Simply put, when ascending stairs, the user want to go up with the good legs and descend with the bad leg.

== Other applications ==

Body-weight support (BWS) systems or unweighting devices are starting to become more and more popular and have been the subject of much study.
BWS systems can be used prior to the patient gaining adequate motor control or having sufficient strength to fully bear weight. The patient will wear a specialized trunk harness with adjustable straps, which attach to an overhead suspension system. The harness and its attachments support a certain amount of the patient's body weight. Gait training techniques that utilize a BWS system appear to be promising in their ability to improve and possibly restore walking function, as demonstrated in individuals suffering from incomplete spinal cord injuries. A BWS system can be used on a treadmill or over ground for gait training. Body-weight-supported treadmill training (BWSTT) enables individuals with motor deficits that have rendered them incapable of completely supporting their own body weight to practice and experience locomotion at physiological speeds. Depending on the severity of the person's impairment, one or more physiotherapists may be present to assist in maintaining the patient's appropriate posture and moving their legs through as kinematically physiological a gait pattern as possible. Recently, electromechanical devices such as the Hocoma Lokomat robot-driven gait orthosis have been introduced with the intention of reducing the physical labour demands on therapists. This system uses a computer-controlled exoskeleton to repeatedly and consistently guide lower-limb movements, making BWSTT a more feasible option for long-term and widespread use.
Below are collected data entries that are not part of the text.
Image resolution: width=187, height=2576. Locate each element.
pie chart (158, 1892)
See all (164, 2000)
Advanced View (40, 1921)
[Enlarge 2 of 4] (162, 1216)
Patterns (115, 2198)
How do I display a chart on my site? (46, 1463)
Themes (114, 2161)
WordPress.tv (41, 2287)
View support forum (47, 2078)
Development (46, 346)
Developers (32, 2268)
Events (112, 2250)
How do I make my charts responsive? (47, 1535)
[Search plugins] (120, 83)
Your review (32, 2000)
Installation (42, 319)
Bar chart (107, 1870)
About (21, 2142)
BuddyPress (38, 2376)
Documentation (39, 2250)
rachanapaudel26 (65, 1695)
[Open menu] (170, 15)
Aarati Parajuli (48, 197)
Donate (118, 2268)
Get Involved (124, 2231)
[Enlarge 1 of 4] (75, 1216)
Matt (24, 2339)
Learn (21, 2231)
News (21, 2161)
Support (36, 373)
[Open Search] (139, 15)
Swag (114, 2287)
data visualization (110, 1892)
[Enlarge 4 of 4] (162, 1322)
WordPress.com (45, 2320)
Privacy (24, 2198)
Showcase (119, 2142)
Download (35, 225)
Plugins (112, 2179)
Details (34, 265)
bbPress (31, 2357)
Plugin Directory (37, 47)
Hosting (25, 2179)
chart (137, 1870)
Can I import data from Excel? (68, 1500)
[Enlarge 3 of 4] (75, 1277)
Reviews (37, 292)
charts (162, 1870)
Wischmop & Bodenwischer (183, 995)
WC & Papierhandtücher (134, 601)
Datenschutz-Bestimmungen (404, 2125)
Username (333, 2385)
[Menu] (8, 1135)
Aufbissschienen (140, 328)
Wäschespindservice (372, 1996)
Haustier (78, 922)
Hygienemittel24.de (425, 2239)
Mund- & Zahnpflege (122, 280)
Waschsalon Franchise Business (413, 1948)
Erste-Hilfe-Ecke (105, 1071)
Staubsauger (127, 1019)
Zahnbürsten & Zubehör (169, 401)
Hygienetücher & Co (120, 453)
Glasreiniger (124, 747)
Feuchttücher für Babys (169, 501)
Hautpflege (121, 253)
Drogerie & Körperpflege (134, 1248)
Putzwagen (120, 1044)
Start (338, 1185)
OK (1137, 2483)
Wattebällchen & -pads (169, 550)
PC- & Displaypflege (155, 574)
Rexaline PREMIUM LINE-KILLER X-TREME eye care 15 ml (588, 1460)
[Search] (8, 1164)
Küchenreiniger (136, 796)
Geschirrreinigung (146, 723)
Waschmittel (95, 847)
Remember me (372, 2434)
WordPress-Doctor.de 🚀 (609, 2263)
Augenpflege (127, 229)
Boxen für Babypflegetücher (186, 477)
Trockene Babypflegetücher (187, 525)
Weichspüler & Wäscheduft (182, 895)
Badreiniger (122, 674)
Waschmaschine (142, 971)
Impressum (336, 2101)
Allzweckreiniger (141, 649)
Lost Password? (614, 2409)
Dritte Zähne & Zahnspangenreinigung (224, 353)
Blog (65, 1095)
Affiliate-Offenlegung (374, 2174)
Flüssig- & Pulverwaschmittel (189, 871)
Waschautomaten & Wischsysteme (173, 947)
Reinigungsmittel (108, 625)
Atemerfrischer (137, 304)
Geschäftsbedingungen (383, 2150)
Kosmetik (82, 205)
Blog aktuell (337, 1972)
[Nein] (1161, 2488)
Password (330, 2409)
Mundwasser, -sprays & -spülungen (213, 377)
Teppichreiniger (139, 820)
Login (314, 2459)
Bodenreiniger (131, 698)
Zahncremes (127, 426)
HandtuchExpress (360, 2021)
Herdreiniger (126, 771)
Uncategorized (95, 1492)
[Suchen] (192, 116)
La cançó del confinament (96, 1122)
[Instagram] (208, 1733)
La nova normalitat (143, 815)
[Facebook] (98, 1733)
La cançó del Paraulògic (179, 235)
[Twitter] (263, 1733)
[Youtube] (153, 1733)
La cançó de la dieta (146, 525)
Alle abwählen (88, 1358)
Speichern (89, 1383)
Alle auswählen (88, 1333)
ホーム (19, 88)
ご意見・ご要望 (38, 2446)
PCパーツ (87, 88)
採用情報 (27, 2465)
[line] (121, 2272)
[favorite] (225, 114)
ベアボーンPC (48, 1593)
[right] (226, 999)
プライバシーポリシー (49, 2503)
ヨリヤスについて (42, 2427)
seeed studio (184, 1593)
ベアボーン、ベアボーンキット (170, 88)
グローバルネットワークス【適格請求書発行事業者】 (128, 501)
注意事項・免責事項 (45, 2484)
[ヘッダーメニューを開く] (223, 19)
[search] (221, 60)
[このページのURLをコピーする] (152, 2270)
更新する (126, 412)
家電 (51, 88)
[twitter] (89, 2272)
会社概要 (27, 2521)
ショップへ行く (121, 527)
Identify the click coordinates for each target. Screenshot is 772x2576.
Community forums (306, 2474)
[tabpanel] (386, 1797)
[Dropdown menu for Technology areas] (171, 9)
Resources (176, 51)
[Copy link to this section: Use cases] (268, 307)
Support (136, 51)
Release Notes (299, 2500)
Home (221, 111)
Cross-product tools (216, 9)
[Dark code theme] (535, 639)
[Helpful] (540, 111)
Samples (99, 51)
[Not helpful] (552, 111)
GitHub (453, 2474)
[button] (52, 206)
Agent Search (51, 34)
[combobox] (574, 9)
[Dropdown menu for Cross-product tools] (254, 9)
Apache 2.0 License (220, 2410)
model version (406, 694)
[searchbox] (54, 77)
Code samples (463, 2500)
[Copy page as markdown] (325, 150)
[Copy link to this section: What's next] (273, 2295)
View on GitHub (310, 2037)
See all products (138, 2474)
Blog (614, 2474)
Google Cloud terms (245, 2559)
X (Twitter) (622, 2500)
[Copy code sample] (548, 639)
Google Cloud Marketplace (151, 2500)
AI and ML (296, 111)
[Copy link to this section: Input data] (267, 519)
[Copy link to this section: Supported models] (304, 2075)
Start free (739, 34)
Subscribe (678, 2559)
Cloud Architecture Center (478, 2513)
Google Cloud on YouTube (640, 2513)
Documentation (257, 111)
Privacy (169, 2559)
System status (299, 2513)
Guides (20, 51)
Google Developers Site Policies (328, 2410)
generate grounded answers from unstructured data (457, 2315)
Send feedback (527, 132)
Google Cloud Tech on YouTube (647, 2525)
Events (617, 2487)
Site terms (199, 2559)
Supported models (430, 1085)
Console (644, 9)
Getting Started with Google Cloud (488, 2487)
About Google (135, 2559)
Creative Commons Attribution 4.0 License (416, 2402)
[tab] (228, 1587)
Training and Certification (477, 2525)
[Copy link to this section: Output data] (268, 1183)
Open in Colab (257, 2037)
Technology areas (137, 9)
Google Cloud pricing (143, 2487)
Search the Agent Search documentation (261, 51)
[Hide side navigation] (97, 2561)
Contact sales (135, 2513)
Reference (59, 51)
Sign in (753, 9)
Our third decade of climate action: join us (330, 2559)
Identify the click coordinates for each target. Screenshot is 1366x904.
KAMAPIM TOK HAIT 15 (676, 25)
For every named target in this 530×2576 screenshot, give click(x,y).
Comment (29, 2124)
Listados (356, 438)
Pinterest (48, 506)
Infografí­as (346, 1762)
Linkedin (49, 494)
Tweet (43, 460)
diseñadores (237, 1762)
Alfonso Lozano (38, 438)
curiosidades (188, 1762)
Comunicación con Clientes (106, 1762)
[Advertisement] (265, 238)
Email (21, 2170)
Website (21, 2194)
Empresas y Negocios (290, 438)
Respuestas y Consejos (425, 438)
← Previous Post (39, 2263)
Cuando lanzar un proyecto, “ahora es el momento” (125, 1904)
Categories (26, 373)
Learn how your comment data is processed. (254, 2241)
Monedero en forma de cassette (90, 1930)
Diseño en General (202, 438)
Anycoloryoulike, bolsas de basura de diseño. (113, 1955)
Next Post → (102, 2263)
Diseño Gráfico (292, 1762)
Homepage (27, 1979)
Another device category, so-called end-effector gait trainers, activates the human gait pattern over moving foot-plates as opposed to an orthosis. The German society for Neurorehabilitation has recently recommended end-effector devices for gait rehabilitation after stroke due to current medical evidence.

Treadmill training, with or without a body-weight support, is an emerging therapy and is being used with stroke patients to improve kinematic gait parameters. These patients often present with significant gait deviations and body weight-supported treadmill training can provide an intense repetitive practice of a more natural gait pattern. Literature continues to emerge examining the influence treadmill speed may have on the improvement of gait patterns and functional independence. Research has shown that a greater gain in independent walking ability is seen in hemiparetic stroke patients who participate in structured speed-dependent treadmill training compared to conventional training. Improvements in gait parameters included walking speed, cadence, stride length and Functional Ambulation Category scores. Research shows that balance and leg training can improve walking speed and step length, with gains of about 0.26 m/s, an important factor linked to longevity. In speed-dependent treadmill training, belt speed is increased to the maximum-achievable speed the patient can maintain for 10 seconds without stumbling, followed by a period of recovery. If the patient were capable of maintaining the speed safely and comfortably during the 10-second bout, it would then be increased by 10% in the next attempt, following the same work and recovery procedures. Research has shown that this form of gait training demonstrates a more normal walking pattern without the compensatory movements commonly associated with stroke.

Electromechanical-assisted gait training is another strategy that helps with gait training in people who have suffered a stroke. Evidence demonstrates that this method should only be applied to people who are unable to walk and it should be used in the first 3 months after the stroke, in order to maximize results.